They have zero credibility. Mecca and Medina are an exception to this.

------
m23khan
In last 10-15 years, I have seen countless such articles about Saudi Arabia's
troubled horizon. The Country has very deep connection with rest of Muslim
World - they can hold 'brotherly' Muslim countries such as Pakistan and Egypt
hooked on to Oil and Petroleum and can rely on these 'brotherly' countries to
get access to their agricultural lands and can create massive 'alliances' with
rest of Muslim World at their whim (case in point: Saudi-created and Saudi-led
grand military alliance with Muslim Countries).
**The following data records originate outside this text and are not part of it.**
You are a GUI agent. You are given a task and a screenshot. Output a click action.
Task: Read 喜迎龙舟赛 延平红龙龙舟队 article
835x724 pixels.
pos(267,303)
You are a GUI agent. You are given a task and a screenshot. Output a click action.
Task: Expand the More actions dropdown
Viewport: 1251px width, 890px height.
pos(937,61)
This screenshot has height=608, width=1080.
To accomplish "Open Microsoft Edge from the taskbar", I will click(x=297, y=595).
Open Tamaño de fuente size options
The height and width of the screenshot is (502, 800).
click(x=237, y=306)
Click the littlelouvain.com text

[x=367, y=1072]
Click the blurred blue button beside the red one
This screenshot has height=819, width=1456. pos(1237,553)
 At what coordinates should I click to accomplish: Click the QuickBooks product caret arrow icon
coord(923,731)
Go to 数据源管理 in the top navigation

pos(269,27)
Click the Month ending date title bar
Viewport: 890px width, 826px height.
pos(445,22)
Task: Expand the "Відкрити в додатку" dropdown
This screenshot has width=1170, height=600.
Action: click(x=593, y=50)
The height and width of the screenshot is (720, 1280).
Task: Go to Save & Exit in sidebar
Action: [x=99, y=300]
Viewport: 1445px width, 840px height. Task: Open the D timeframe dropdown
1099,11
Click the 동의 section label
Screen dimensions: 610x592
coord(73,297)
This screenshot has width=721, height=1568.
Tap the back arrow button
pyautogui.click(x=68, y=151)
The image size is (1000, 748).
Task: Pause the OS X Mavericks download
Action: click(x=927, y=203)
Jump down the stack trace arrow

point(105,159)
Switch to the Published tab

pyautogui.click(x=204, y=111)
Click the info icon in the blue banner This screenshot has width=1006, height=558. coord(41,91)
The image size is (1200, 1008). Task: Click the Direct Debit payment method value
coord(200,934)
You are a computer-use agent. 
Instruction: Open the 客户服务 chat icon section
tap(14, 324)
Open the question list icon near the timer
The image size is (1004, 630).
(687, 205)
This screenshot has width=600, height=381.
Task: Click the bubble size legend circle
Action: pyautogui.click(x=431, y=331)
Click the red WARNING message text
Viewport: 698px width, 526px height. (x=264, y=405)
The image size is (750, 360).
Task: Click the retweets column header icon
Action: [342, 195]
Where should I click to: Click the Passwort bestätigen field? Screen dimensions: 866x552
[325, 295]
While I support Humanity's move away from fossil fuels, let's not kid
ourselves -- Muslim World (which represents 2+ billion people) as well as
China and India are in no rush to give up Fossil fuels. What we see now (drop
in oil prices, oversupply) may get corrected over time as the poorer Muslim
Nations like Pakistan and Central Africa region stabilizes and industrializes
thus softening the blow from any dip in business with West.

As for social development across Saudi Arabia -- this is nothing new. Back in
1960s/1970s, Saudi Government had a modernizing phase where they bought
Television and media to the masses. Universities were opened and Education was
encouraged. Ever since then, Saudi men AND women have been sent to West and
other places for their studies. This modernizing phase is just part 2.

You have to understand something about Saudis, Emiratis, Kuwaitis, Qataris,
etc. Average citizen in these Countries may have good amounts of wealth and
may get exposed to secular culture, however, at heart, their population is
very much conservative and strong supports their Royal Family. Case in Point
UAE: Flush with Wealth and relatively liberal -- but local population still
appears conservative and prefers to live in their own social circles.

This (GCC) region is part of World where up until the Grand/great-Grand
parents of current generation lived in desperate poverty since beginning of
time and the society still remembers those harsh times very, very clearly --
given those circumstances and where they are now (almost First world type of
living standards), any population of Human beings would be, very, very
satisfied by their leadership.

------
chriselles
Wouldn’t a meaningful study of Saudi Arabia include the house of Saud?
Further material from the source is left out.